Amnesty International indi­que s’être entretenue «avec 18 personnes, y compris des témoins des cas d’usage mortel de la force et des proches des victimes». De même, elle renseigne avoir «documenté les violations de droits humains à travers l’analyse des vidéos et autres documents comme des certificats de décès et rapports d’autopsie attestant notamment de blessures par balle, ayant entraîné la mort de plusieurs manifestants».

Dans leur document, les défenseurs des droits humains ont donné à titre d’exemple le cas de Bassirou Sarr dont le certificat de genre de mort établi par l’hôpital Général Idrissa Pouye de Grand-Yoff a conclu que «le décès résulte d’un traumatisme crânien par arme à feu». Autre exemple cité par Amnesty, c’est «le rappeur-producteur Abdoulaye Cama­ra dit «Baba Kana», 38 ans», qui a perdu la vie dans ces manifestations. L’organi­sation renseigne avoir «pu analyser plusieurs vidéos montrant la police donnant des coups à Abdoulaye Camara alors qu’il était à terre et visiblement mal en point».

Amnesty International dé­nonce ainsi, lors de ces événements, «plusieurs atteintes aux droits humains et notamment un usage excessif de la force et des atteintes à la liberté d’expression et d’information, à travers la suspension de l’accès aux réseaux sociaux et à l’internet mobile». Evoquant les cas de décès, Samira Daoud, Directrice régionale du bureau d’Amnesty International pour l’Afrique de l’Ouest et du Centre, souhaite que «les responsables d’homicides illégaux soient poursuivis selon les normes de procès équitables». Et Mme Daoud d’ajouter : «Conformément au Droit international, les Forces de l’ordre ne doivent utiliser les armes à feu que dans des circonstances exceptionnelles, en cas de risque imminent de blessure grave ou de mort, et non pour le maintien de l’ordre.»

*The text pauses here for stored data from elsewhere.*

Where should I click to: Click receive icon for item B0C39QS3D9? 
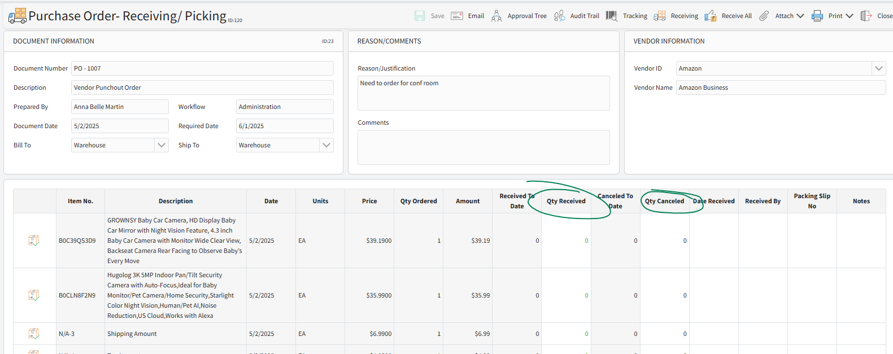coord(34,241)
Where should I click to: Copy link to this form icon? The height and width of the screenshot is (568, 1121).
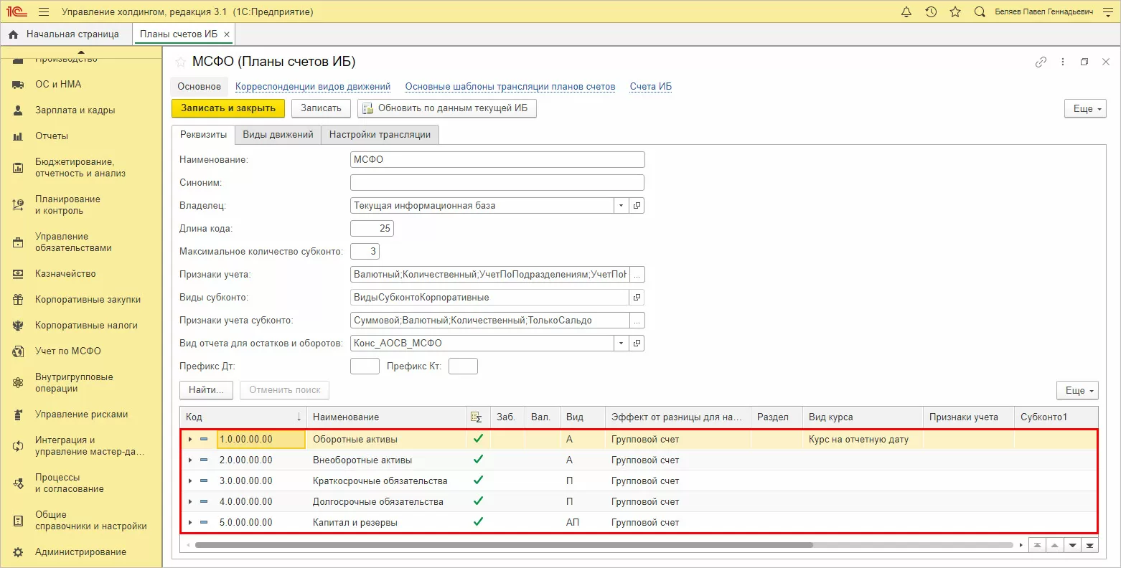pos(1041,62)
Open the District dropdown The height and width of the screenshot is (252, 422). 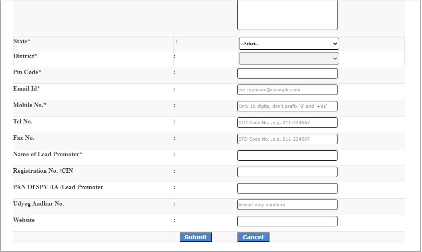(x=289, y=58)
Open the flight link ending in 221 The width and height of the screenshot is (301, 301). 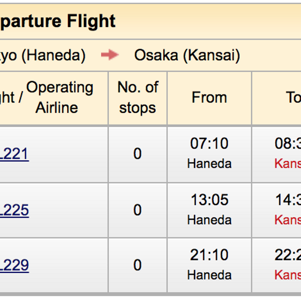pos(14,154)
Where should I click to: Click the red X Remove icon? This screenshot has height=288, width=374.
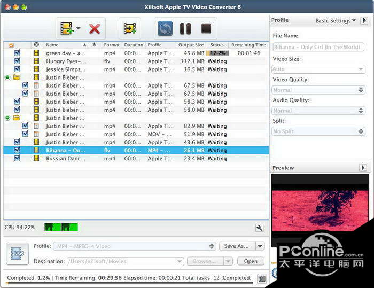[95, 29]
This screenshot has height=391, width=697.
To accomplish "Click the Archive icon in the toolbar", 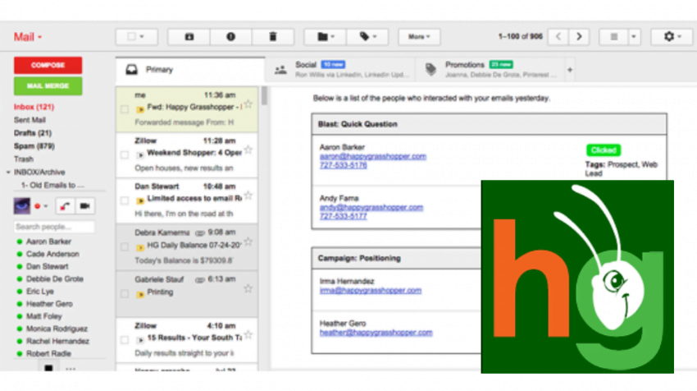I will pos(189,37).
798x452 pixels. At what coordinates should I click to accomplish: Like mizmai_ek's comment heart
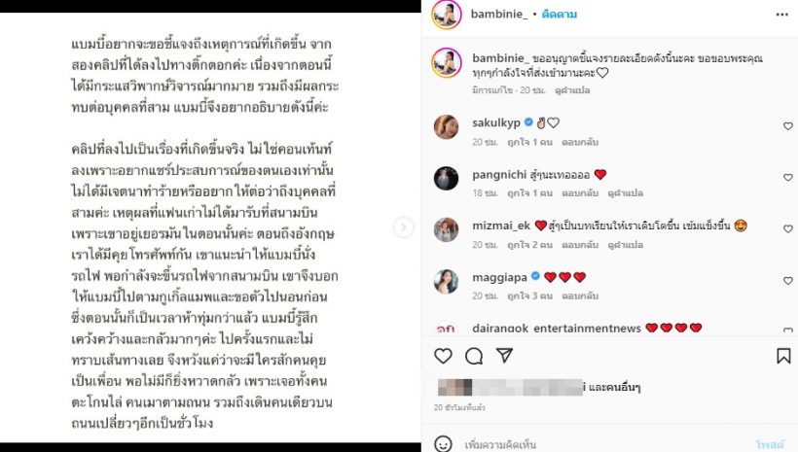pyautogui.click(x=788, y=228)
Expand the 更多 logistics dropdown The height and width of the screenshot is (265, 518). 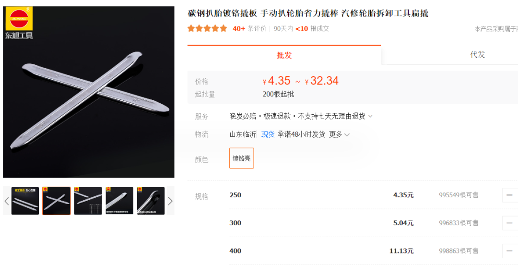point(339,134)
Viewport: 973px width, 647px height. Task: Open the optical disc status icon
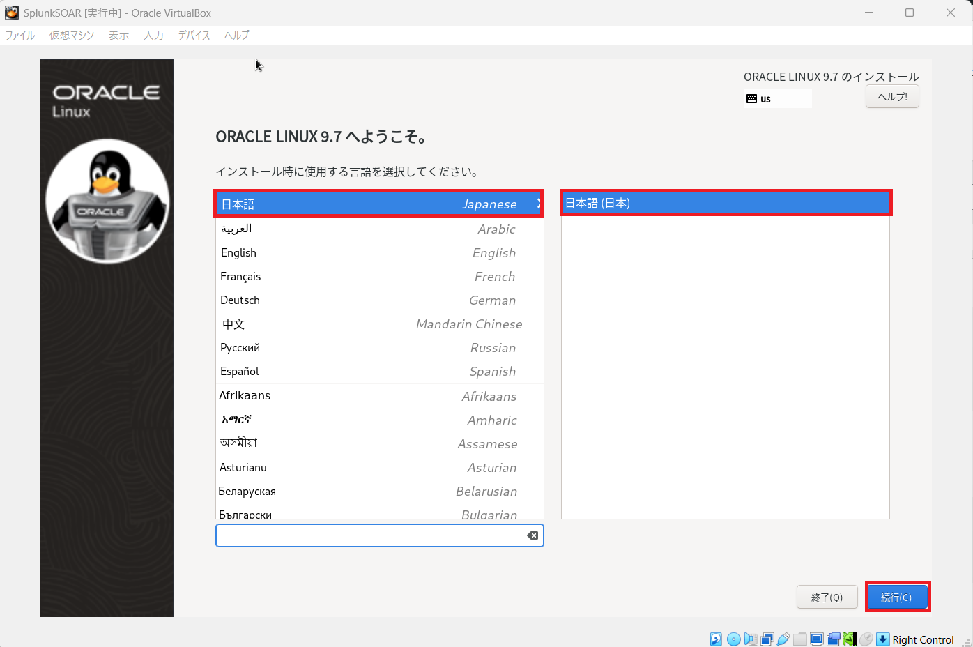[733, 639]
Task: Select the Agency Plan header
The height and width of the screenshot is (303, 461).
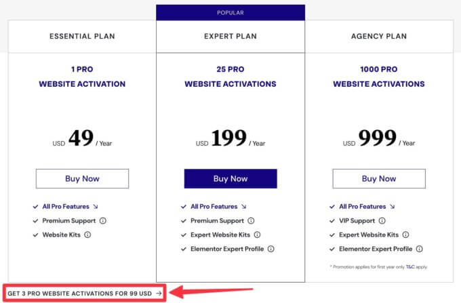Action: tap(379, 36)
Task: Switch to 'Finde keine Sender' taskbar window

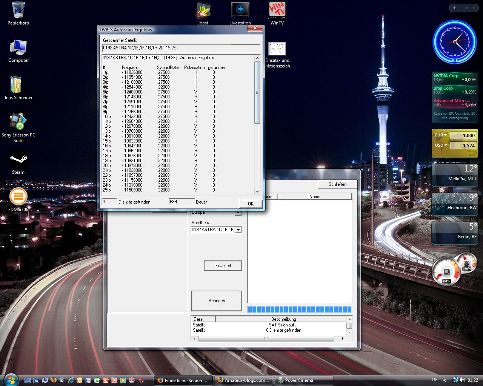Action: click(x=183, y=380)
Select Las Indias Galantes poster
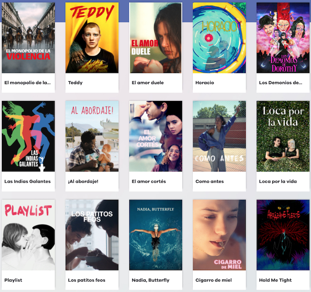Viewport: 311px width, 292px height. [x=28, y=136]
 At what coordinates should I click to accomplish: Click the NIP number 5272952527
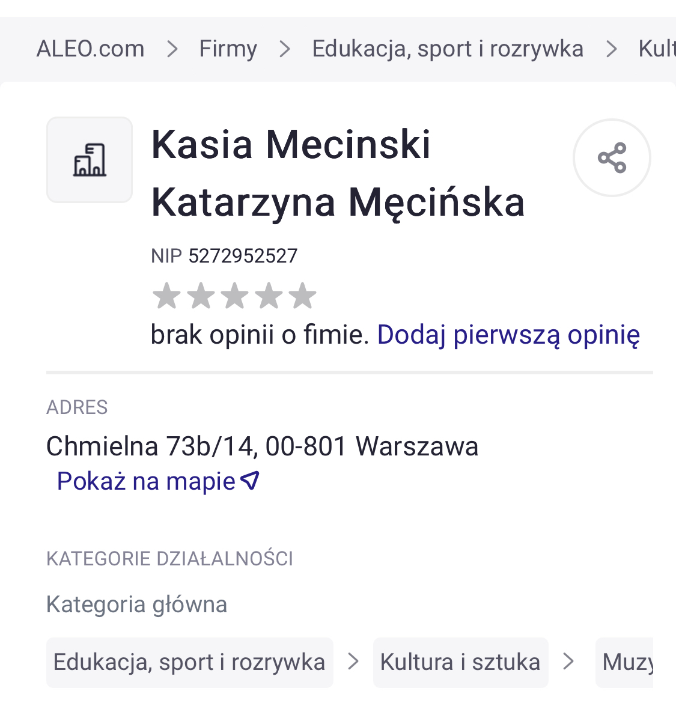pos(243,256)
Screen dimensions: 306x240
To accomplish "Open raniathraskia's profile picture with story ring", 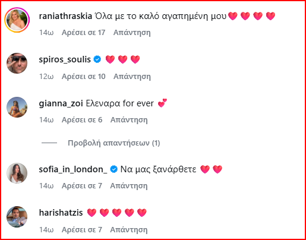I will 17,20.
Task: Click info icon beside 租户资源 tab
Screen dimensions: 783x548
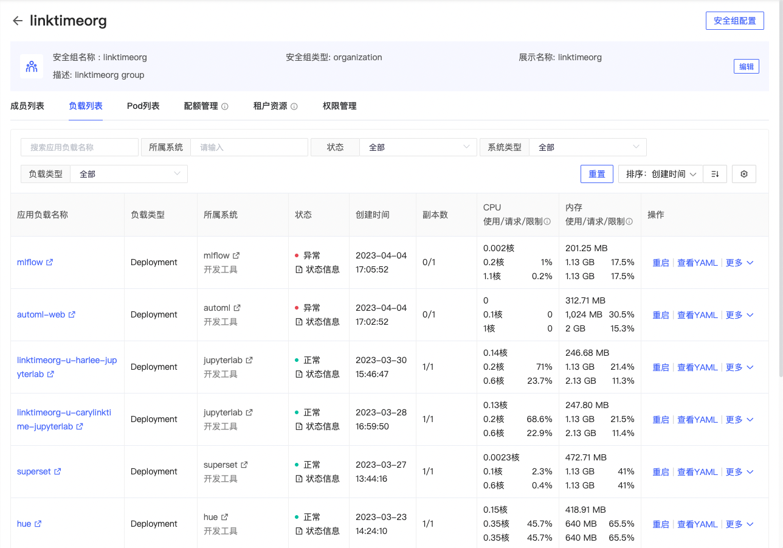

Amnesty exige la lumière sur la présence d’hommes armés, habillés en civil…
Par ailleurs, l’organisation a aussi constaté la présence d’hommes armés, habillés en civil, aux côtés des Forces de l’ordre. Selon le communiqué, «ces hommes tenant des armes et s’en prenant violemment aux manifestants étaient visiblement identifiés dans des vidéos largement diffusées sur les réseaux sociaux et qu’Amnesty International a pu analyser». Tout en soulignant que la police «a nié la présence de membres des Forces de défense ou de sécurité habillés en civil et a incriminé des éléments de «forces occultes» venant de l’étranger, ayant infiltré les manifestants», Amnesty international rappelle que les lignes directrices de la Commission africaine des droits de l’Homme et des peuples (Cadhp) stipulent que les agents déployés dans le cadre des manifestations doivent porter des marques d’identification individuelle visibles en opération. Se basant sur ces lignes directrices, Seydi Gassama, Directeur exécutif d’Amnesty Sénégal, cité dans le document, indique que «l’Etat ne doit pas permettre la présence d’individus non identifiés comme faisant partie des Forces de l’ordre pour des opérations de maintien de l’ordre, ni l’usage de la force». Ce sont, fustige-t-il, «des évidentes violations du Droit international». Et de lancer un appel : «Les autorités doivent faire la lumière sur le rôle et la fonction de ces personnes et les poursuivre pour les violations commises.»